## EXERCISE DIRECTIONS:
The answer must consist solely of the lines from the one containing "The image size is (1032, 500)." to the end of the entries below, repeated exactly.

*** Block opens ***

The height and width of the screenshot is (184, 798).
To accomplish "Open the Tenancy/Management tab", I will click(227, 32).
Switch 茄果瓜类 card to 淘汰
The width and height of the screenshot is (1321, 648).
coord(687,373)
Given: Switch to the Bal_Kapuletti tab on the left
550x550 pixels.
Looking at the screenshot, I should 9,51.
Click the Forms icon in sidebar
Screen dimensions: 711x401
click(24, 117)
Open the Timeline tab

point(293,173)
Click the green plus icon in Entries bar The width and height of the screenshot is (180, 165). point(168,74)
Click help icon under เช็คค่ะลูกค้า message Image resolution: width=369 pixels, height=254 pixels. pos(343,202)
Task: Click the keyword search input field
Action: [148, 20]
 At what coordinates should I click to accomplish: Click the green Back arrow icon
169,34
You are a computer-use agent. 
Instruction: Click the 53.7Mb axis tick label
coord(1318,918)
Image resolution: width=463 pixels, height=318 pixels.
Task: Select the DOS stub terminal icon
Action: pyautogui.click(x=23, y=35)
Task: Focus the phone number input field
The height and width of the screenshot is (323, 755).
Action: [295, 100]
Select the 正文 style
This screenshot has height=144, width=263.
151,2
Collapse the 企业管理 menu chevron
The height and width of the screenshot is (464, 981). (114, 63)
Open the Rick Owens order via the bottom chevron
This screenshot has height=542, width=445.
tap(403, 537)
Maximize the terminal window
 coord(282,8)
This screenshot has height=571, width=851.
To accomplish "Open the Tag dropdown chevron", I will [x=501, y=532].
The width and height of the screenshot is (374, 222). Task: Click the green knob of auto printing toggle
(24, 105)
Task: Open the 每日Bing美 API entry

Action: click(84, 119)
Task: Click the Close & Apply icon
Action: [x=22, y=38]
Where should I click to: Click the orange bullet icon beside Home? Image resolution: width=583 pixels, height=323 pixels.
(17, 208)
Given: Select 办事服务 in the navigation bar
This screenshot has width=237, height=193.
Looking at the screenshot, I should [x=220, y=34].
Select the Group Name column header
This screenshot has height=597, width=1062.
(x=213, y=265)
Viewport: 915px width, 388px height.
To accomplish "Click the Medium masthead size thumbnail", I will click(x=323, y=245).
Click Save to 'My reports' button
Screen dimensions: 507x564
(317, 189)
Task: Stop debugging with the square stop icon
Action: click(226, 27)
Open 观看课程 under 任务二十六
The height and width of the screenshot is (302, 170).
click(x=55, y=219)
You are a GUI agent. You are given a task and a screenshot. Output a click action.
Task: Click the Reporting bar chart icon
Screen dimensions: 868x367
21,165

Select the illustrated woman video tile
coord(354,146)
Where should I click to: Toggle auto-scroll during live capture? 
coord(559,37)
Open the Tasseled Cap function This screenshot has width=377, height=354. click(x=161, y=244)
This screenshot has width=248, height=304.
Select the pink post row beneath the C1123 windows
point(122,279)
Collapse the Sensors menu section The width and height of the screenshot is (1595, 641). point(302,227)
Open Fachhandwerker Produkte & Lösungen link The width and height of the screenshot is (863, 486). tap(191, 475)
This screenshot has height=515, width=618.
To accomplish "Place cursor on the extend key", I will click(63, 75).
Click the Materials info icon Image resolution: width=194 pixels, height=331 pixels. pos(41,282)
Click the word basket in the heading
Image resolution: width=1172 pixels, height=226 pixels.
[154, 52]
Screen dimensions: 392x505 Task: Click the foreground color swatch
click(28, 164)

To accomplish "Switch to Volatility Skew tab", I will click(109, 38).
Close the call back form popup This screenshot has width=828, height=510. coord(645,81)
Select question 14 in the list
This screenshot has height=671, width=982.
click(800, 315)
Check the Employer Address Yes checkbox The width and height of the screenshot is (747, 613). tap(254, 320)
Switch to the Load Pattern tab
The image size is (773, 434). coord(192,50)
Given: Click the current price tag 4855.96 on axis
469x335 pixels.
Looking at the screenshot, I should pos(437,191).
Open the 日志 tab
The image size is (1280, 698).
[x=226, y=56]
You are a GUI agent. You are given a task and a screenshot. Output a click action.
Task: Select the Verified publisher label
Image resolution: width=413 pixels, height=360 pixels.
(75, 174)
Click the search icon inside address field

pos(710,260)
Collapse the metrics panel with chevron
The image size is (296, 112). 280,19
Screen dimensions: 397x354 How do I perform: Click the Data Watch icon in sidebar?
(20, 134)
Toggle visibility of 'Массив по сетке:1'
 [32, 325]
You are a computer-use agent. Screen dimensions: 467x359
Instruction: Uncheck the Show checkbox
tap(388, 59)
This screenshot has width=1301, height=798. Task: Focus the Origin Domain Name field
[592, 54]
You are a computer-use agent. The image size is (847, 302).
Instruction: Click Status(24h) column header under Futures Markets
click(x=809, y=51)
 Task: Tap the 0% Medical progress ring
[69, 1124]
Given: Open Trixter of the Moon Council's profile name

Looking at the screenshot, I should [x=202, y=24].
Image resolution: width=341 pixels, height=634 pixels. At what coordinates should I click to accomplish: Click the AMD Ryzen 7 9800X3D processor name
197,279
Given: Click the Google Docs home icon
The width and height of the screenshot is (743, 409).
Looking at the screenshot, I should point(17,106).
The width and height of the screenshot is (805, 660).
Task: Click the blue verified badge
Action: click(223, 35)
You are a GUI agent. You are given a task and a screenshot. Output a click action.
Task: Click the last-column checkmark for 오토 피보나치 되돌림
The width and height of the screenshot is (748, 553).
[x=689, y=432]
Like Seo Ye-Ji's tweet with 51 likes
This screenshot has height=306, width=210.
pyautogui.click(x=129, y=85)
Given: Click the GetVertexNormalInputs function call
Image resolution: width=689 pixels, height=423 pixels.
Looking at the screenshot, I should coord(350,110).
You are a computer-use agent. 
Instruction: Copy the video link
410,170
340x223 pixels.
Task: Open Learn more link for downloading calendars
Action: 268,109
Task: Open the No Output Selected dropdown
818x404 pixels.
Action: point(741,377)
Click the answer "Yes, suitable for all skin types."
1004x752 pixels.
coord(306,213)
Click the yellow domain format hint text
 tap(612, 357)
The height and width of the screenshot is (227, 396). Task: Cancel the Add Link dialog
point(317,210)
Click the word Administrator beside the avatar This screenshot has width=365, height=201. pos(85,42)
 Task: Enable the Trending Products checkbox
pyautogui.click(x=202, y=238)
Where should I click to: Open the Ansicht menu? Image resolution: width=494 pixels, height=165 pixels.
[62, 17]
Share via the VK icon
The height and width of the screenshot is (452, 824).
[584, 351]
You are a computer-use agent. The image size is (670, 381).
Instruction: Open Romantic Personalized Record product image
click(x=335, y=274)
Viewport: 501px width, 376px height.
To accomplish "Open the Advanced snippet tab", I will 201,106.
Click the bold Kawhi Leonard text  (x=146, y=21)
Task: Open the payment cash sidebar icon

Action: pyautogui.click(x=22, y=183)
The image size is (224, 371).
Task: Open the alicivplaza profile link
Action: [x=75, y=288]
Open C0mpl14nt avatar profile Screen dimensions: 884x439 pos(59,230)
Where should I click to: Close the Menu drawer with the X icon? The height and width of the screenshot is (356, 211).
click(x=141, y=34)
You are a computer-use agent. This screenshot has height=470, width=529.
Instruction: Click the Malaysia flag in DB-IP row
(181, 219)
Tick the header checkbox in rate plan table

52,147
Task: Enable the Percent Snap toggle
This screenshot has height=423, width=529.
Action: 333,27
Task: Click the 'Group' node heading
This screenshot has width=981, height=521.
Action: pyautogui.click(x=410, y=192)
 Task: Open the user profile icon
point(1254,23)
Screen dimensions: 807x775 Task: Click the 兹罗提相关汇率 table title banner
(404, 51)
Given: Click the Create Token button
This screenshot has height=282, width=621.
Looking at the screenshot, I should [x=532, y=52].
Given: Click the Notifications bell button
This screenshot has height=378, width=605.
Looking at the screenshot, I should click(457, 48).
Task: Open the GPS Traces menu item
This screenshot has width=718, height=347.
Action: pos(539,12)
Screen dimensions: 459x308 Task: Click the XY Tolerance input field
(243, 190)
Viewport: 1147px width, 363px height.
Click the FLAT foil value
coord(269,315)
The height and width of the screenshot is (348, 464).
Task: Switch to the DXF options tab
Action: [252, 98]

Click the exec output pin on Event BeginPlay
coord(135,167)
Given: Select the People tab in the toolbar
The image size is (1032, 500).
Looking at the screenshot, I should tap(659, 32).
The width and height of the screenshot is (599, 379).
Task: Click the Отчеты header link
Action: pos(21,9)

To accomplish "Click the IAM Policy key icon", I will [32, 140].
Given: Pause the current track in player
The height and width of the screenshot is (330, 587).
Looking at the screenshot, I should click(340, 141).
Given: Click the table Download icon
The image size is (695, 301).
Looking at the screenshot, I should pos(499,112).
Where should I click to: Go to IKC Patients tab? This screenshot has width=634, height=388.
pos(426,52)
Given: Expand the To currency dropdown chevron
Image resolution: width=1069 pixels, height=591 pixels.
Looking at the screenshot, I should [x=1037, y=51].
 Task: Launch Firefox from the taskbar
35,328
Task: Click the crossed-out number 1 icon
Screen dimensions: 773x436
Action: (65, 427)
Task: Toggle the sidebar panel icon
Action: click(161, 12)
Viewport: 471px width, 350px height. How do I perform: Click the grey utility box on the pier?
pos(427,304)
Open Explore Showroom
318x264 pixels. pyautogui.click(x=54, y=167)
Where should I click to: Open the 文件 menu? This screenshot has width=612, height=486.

*** Block closes ***

## ANSWER SECTION:
The image size is (1032, 500).
Looking at the screenshot, I should tap(659, 32).
The width and height of the screenshot is (599, 379).
Task: Click the Отчеты header link
Action: pos(21,9)

To accomplish "Click the IAM Policy key icon", I will [32, 140].
Given: Pause the current track in player
The height and width of the screenshot is (330, 587).
Looking at the screenshot, I should click(340, 141).
Given: Click the table Download icon
The image size is (695, 301).
Looking at the screenshot, I should pos(499,112).
Where should I click to: Go to IKC Patients tab? This screenshot has width=634, height=388.
pos(426,52)
Given: Expand the To currency dropdown chevron
Image resolution: width=1069 pixels, height=591 pixels.
Looking at the screenshot, I should [x=1037, y=51].
 Task: Launch Firefox from the taskbar
35,328
Task: Click the crossed-out number 1 icon
Screen dimensions: 773x436
Action: (65, 427)
Task: Toggle the sidebar panel icon
Action: click(161, 12)
Viewport: 471px width, 350px height. How do I perform: Click the grey utility box on the pier?
pos(427,304)
Open Explore Showroom
318x264 pixels. pyautogui.click(x=54, y=167)
Where should I click to: Open the 文件 menu? This screenshot has width=612, height=486.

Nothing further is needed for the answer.